I try my best to dodge the early morning shoppers as they barge their way down the narrow aisles. A cyclist frantically rings his bell and yells over my head as he zooms past me, knocking me right into a woman dressed in a beautiful sari. She’s carrying a garland of pale jasmine flowers as if she’s going to the temple and has a delicate red bindi in the middle of her forehead.
‘Careful, betay,’ she says kindly. She smells of freshly baked naan and my stomach gives an ache as she reminds me of Ma.
I take out my map and hold it in front of me, peering at the heart I drew around Moormanali this morning, the distance to Zandapur stretching between the two places. ‘Chai,’ cries a loud voice to my left. ‘Hot hot chai.’ The boy is about my height and has a metal carrier in his hand full of clinking glasses and steaming pepper-spiced tea. He crashes into me, sending the map flying into a deep puddle.
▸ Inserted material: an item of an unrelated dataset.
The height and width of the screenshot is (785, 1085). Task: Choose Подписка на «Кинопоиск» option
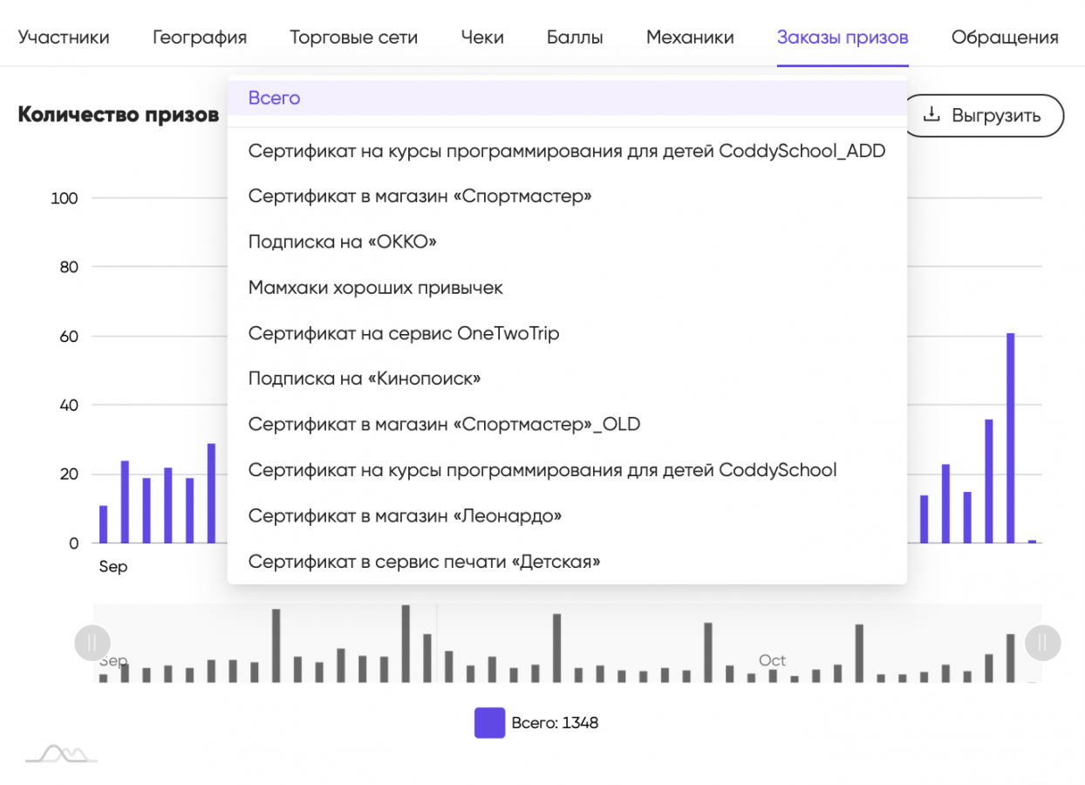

My hood slips off my head as I dive into the water after my map, the coils of my long plait unravelling. ‘Look where you’re going, you spooky-eyed idiot, you nearly made me spill the chai and lost me my morning money.’ The boy mumbles more curses, heading off into the tightly packed stalls that spiral on for ever.
‘Sorry . . . I didn’t mean to,’ I call after him. ‘It was just an accident.’ I lift the soggy map out of the puddle. The ink has run and the paper disintegrates in my hands. What use is it now? I leave it on a pile of empty boxes.